Chroma segfault with current quda/master

fwinter commented 12 years ago

I get a nice segfault when executing chroma with built-in quda support:

Initialize done Initializing QUDA device: 0 QUDA: Found device 0: Tesla C2070 QUDA: Found device 1: Tesla C2070 QUDA: Found device 2: Tesla C2070 QUDA: Found device 3: Tesla C2070 [t060:09654] * Process received signal * [t060:09654] Signal: Segmentation fault (11) [t060:09654] Signal code: Address not mapped (1) [t060:09654] Failing at address: 0xc [t060:09654] [ 0] /lib64/libpthread.so.0() [0x337880f4a0] [t060:09654] [ 1] ../toolchain/install/chroma-parscalar-parscalar-single-quda/bin/chroma(commCoords+0xb) [0x137757b] [t060:09654] [ 2] ../toolchain/install/chroma-parscalar-parscalar-single-quda/bin/chroma(initQuda+0x174) [0x123b3b4] [t060:09654] [ 3] ../toolchain/install/chroma-parscalar-parscalar-single-quda/bin/chroma(_ZN6Chroma10initializeEPiPPPc+0xbda) [0x67574a] [t060:09654] [ 4] ../toolchain/install/chroma-parscalar-parscalar-single-quda/bin/chroma(main+0x29) [0x670c19] [t060:09654] [ 5] /lib64/libc.so.6(__libc_start_main+0xfd) [0x3377c1ecdd] [t060:09654] [ 6] ../toolchain/install/chroma-parscalar-parscalar-single-quda/bin/chroma() [0x670099] [t060:09654] * End of error message * Segmentation fault

Setup:

4 C2070 sharing 1 PCIe bus. 1 host total.

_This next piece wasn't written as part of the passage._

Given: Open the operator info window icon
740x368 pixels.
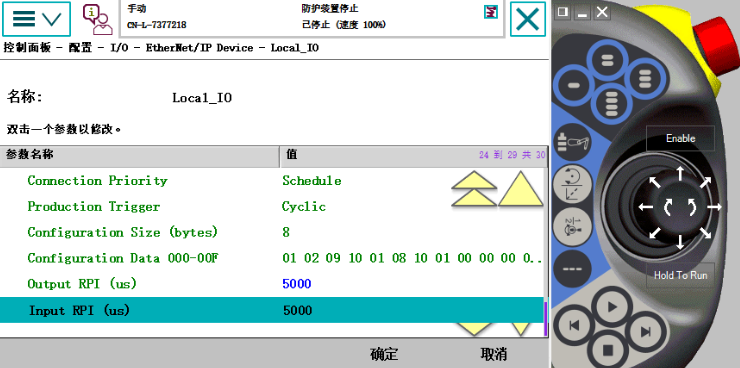Looking at the screenshot, I should pos(98,19).
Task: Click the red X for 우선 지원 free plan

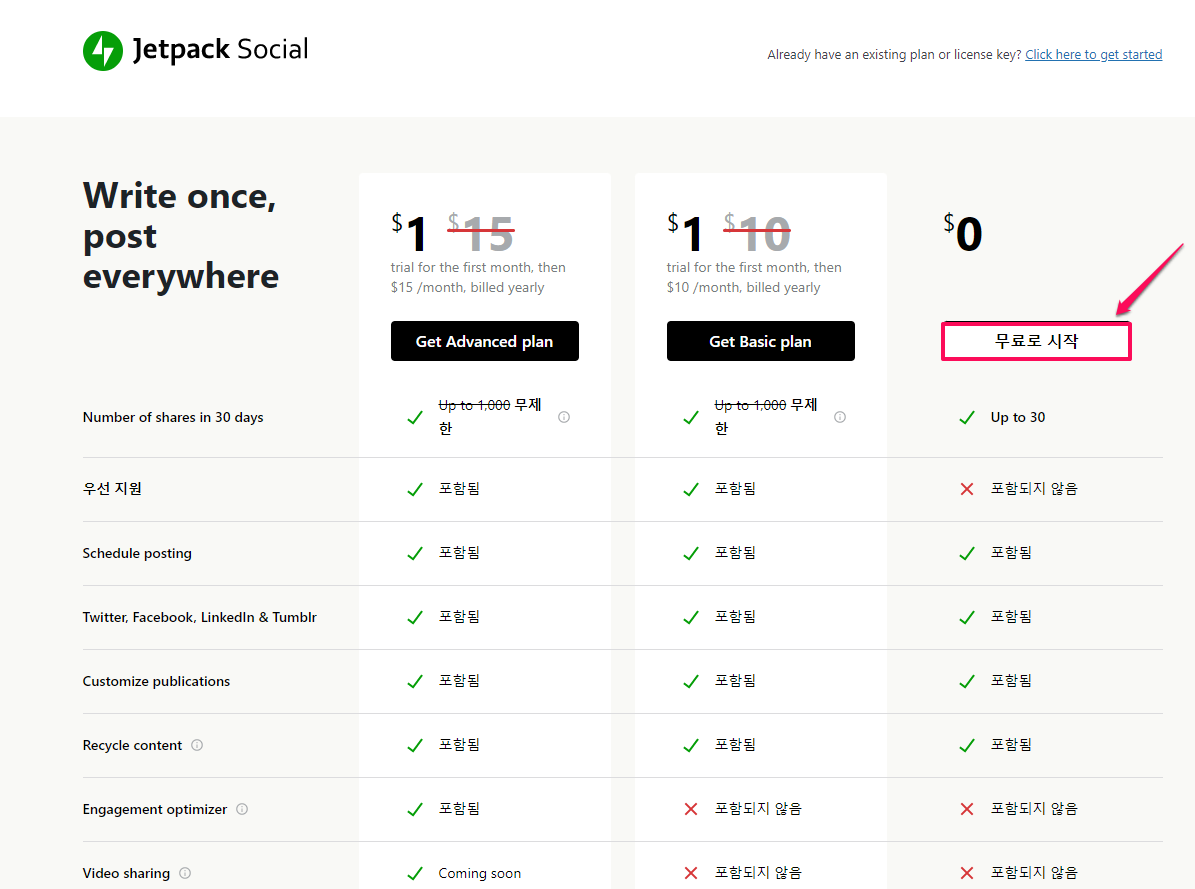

I would like to use the parscalar build of QDP++ for this machine.

Envvars: $CUDA_NIC_INTEROP 1 $CUDA_VISIBLE_DEVICES 0,2,3,4

QMP,QDP++,QUDA,CHROMA recent clones, master branch each.

QMP with OpenMPI 1.5.4

QUDA with Cuda 4.0 (see configure line above), sig. parts of make.inc: CPU_ARCH = x86_64 # x86 or x86_64 GPU_ARCH = sm_20 # sm_10, sm_11, sm_12, sm_13, sm_20 or sm_21 OS = linux # linux or osx BUILD_WILSON_DIRAC = yes # build Wilson Dirac operators? BUILD_CLOVER_DIRAC = yes # build clover Dirac operators? BUILD_DOMAIN_WALL_DIRAC = no # build domain wall Dirac operators? BUILD_STAGGERED_DIRAC = no # build staggered Dirac operators? BUILD_TWISTED_MASS_DIRAC = no # build twisted mass Dirac operators? BUILD_FATLINK = no # build code for computing asqtad fat links? BUILD_GAUGE_FORCE = no # build code for (1-loop Symanzik) gauge force? BUILD_FERMION_FORCE = no # build code for asqtad fermion force? BUILD_HISQ_FORCE = no # build code for hisq fermion force BUILD_MULTI_GPU = yes # set to 'yes' to build the multi-GPU code BUILD_QMP = yes # set to 'yes' to build the QMP multi-GPU code BUILD_MPI = no # set to 'yes' to build the MPI multi-GPU code OVERLAP_COMMS = yes # set to 'yes' to overlap comms and compute BUILD_QIO = no # set to 'yes' to build QIO code for binary i/o

Notice, BUILD_MPI==no, even given at configure option !! Correct?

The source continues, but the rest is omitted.